**What is asked**.
Output the lines from the one containing "The width and" through the end of the records as a Markdown table with columns Row and Line, skipping blank lines and leaving out the pictures.

☆ ☆ ☆

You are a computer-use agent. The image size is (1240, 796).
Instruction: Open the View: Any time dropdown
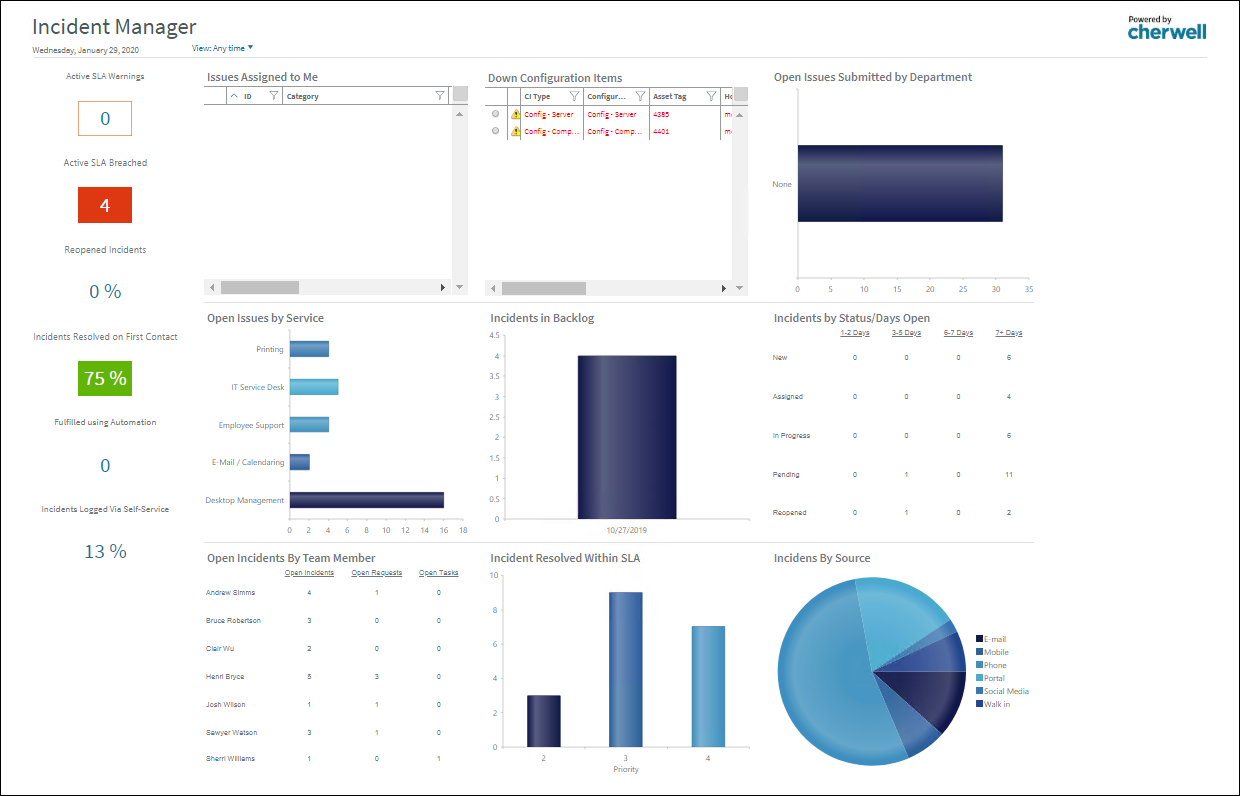pyautogui.click(x=221, y=47)
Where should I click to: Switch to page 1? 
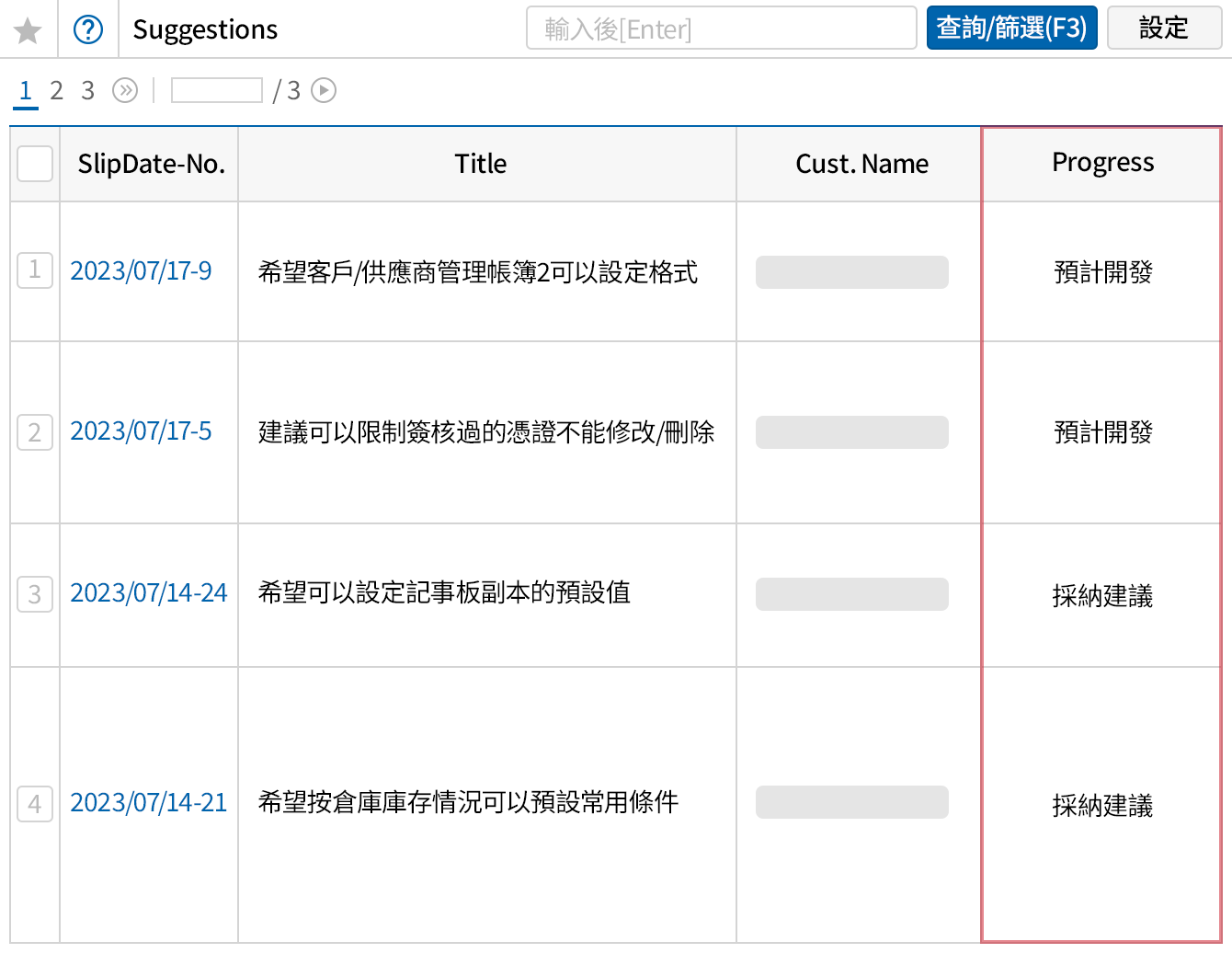(25, 90)
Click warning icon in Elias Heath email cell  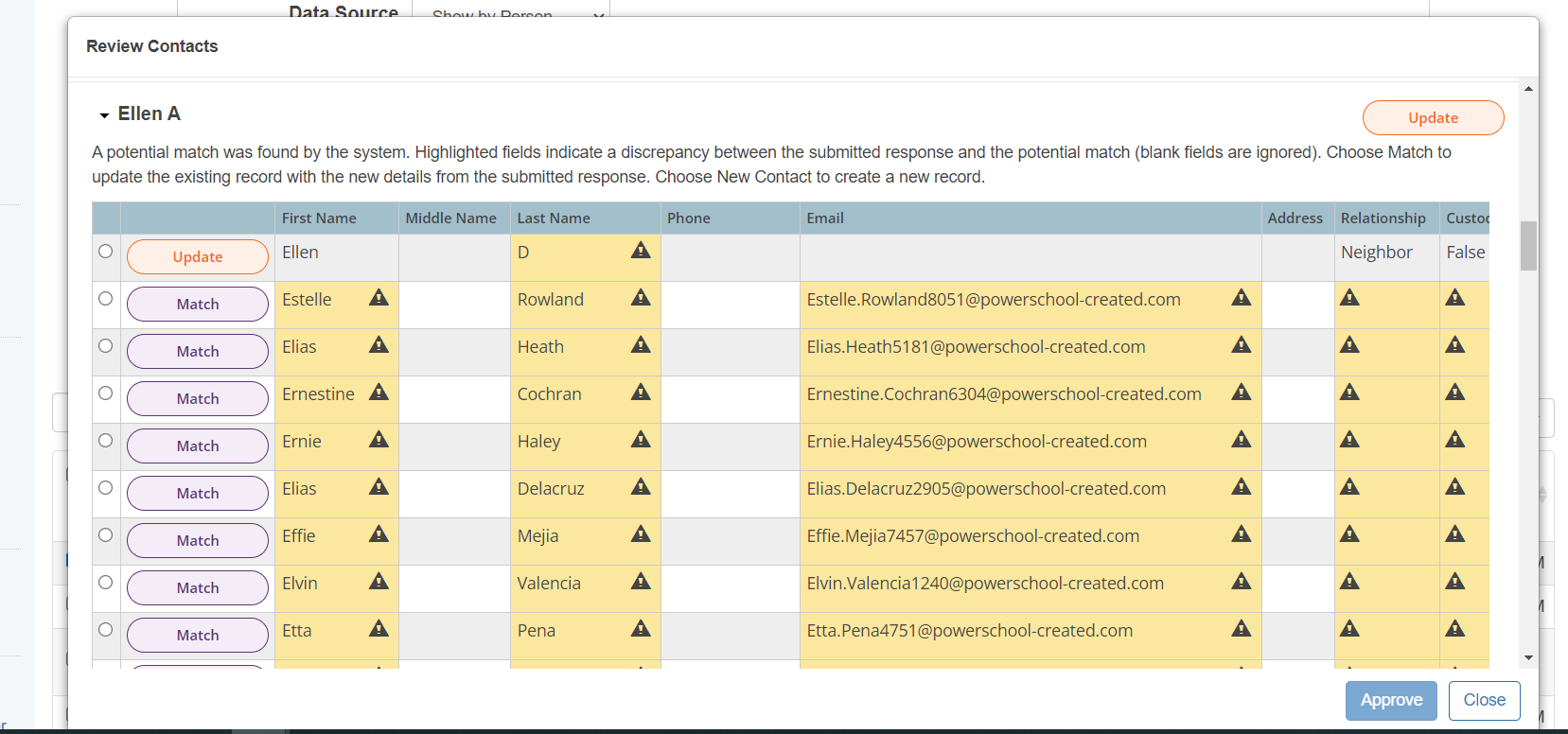coord(1241,345)
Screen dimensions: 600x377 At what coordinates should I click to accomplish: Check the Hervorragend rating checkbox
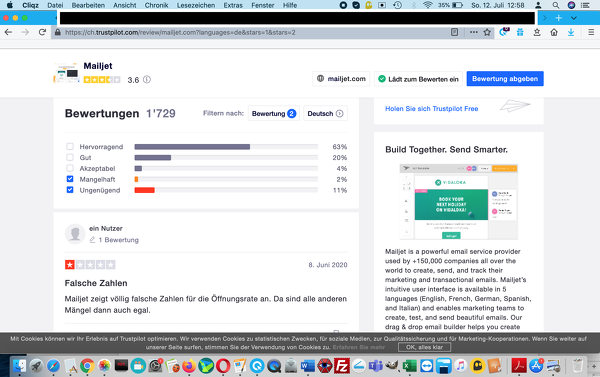70,147
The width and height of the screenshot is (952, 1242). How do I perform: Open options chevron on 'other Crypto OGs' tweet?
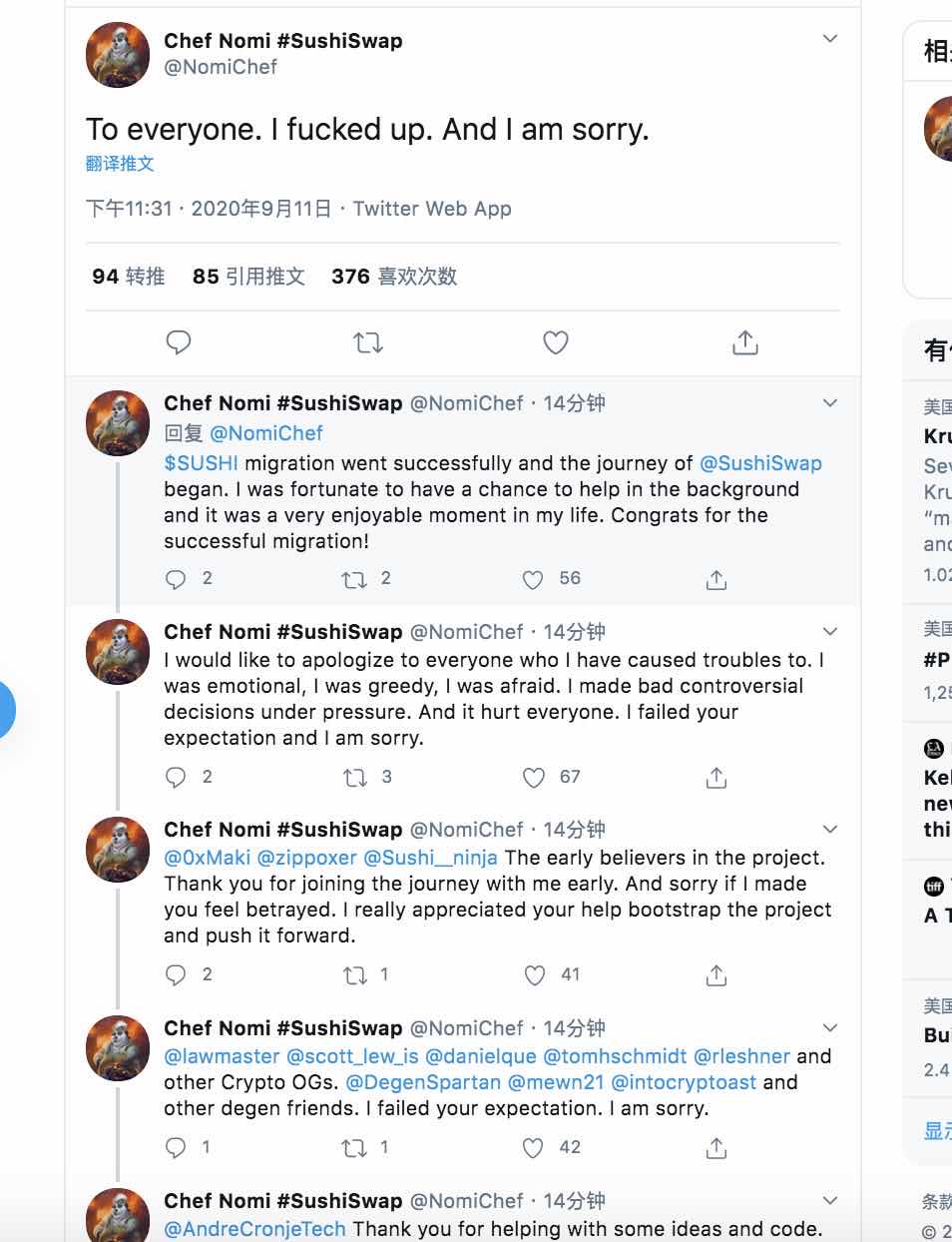(829, 1028)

☆ ☆ ☆

**The answer**.
| Row | Line |
|---|---|
| 1 | The width and height of the screenshot is (952, 1242). How do I perform: Open options chevron on 'other Crypto OGs' tweet? |
| 2 | (829, 1028) |